== Material supplied ==

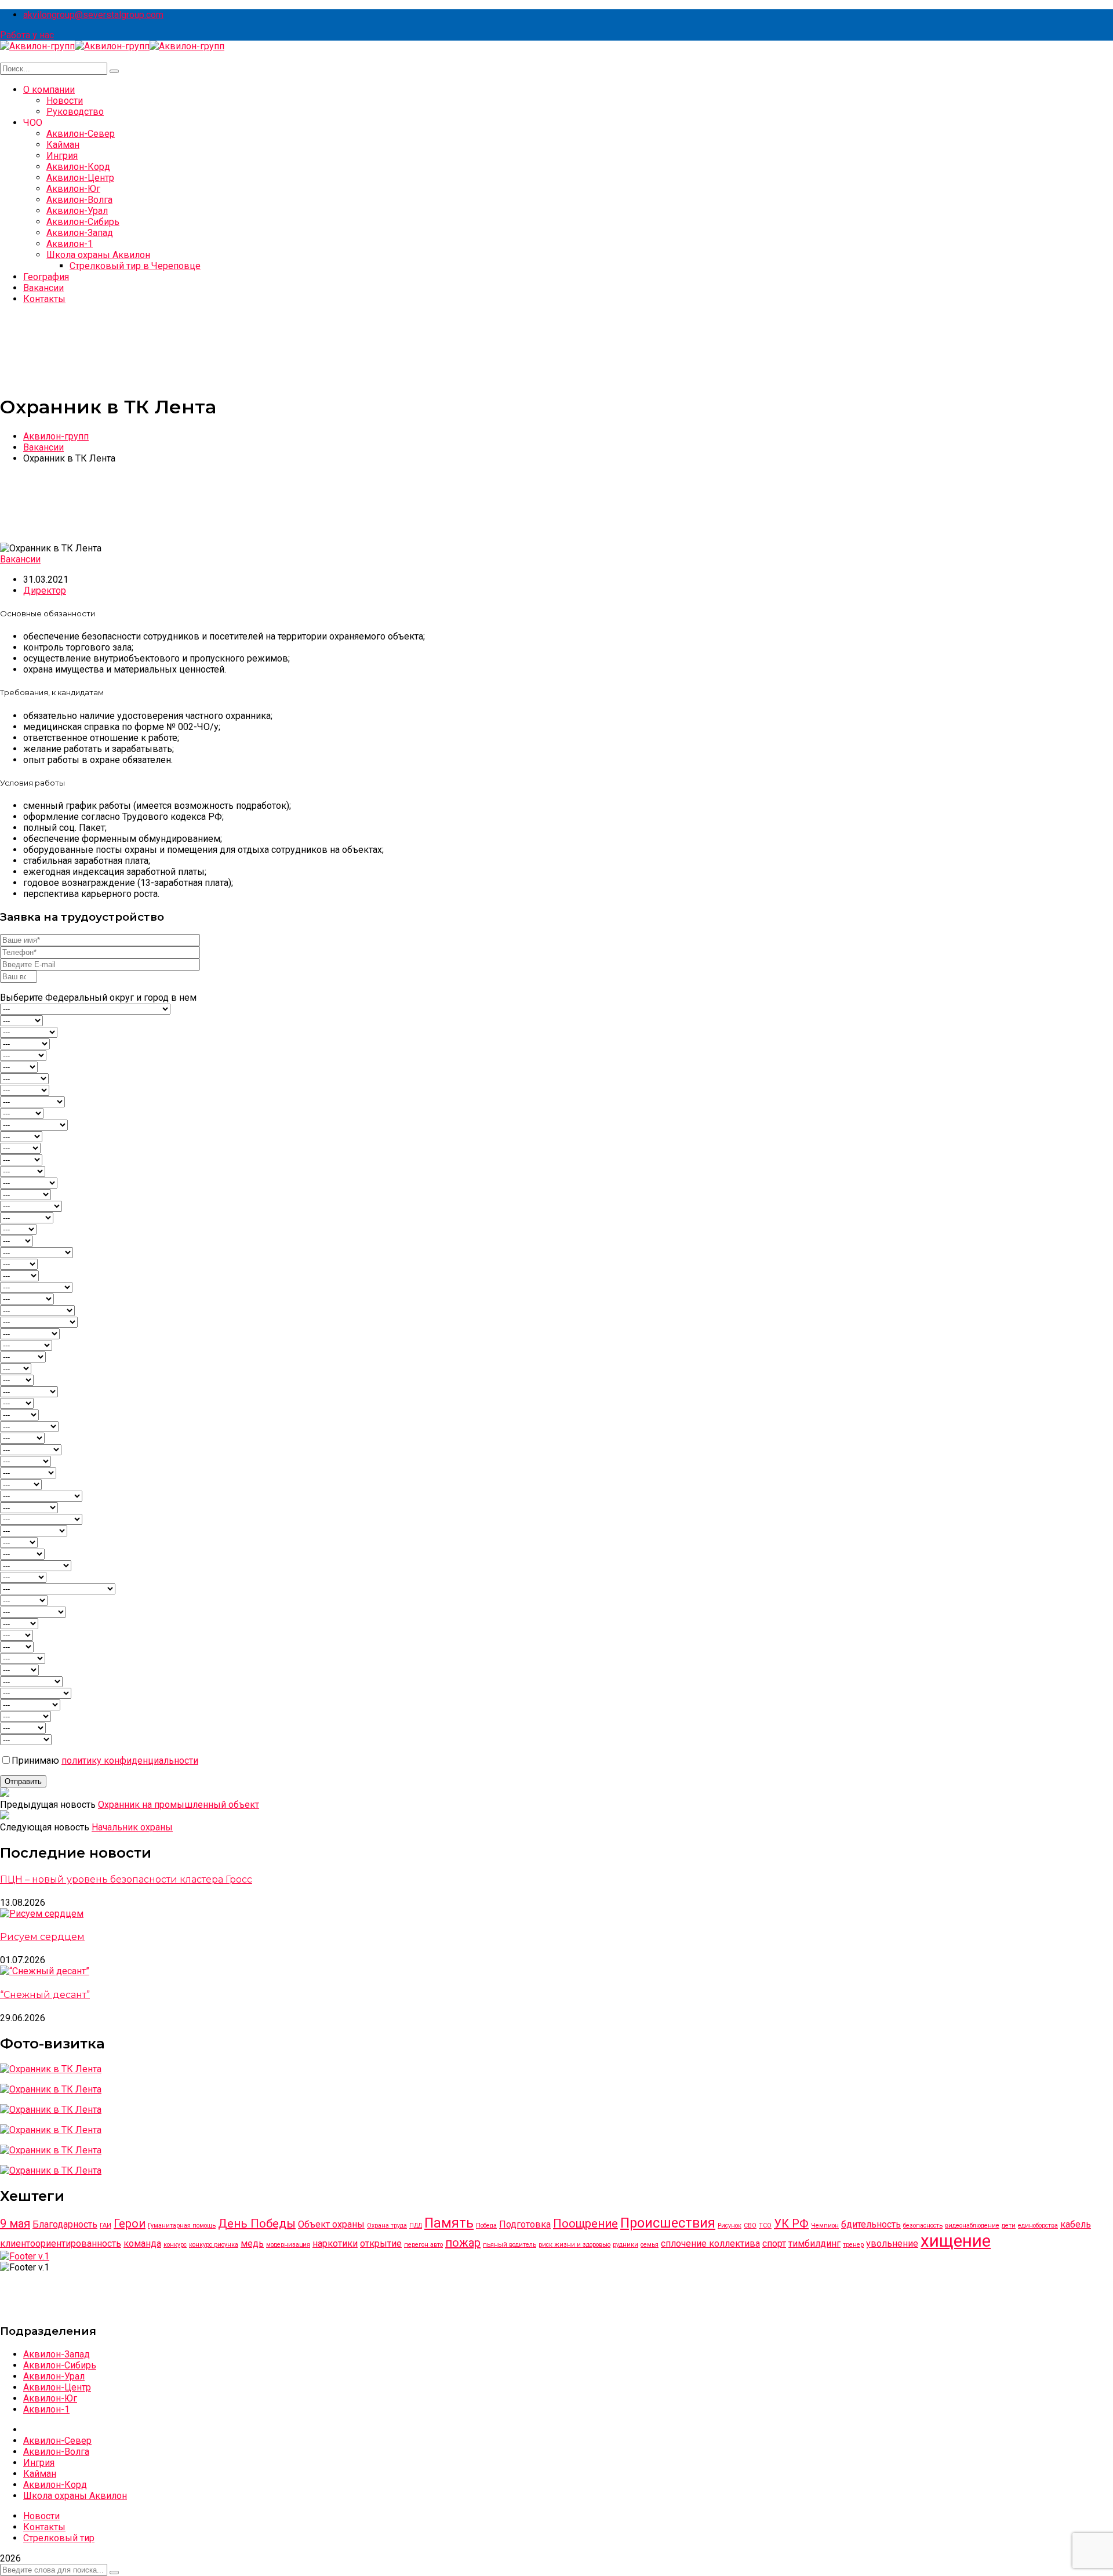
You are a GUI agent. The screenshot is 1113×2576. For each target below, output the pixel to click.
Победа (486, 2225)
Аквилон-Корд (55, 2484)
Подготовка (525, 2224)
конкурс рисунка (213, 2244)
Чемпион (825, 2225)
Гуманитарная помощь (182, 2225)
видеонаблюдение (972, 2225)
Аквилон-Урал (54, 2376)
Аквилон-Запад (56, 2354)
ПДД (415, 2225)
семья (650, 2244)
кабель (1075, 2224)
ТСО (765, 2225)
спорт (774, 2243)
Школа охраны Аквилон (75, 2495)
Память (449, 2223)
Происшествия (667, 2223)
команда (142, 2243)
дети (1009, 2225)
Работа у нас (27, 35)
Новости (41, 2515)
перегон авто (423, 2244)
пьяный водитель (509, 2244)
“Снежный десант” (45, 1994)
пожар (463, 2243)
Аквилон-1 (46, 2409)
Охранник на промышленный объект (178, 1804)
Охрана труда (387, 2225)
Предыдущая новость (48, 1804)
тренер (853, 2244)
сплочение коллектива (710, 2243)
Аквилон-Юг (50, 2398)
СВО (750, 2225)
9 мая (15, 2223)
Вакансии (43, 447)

== Try it ==
Give only the lines from the one holding "конкурс рисунка (213, 2244)" through the one holding "Память (449, 2223)", each restated exactly as it appears above.

== Reply to the task ==
конкурс рисунка (213, 2244)
Чемпион (825, 2225)
Гуманитарная помощь (182, 2225)
видеонаблюдение (972, 2225)
Аквилон-Урал (54, 2376)
Аквилон-Запад (56, 2354)
ПДД (415, 2225)
семья (650, 2244)
кабель (1075, 2224)
ТСО (765, 2225)
спорт (774, 2243)
Школа охраны Аквилон (75, 2495)
Память (449, 2223)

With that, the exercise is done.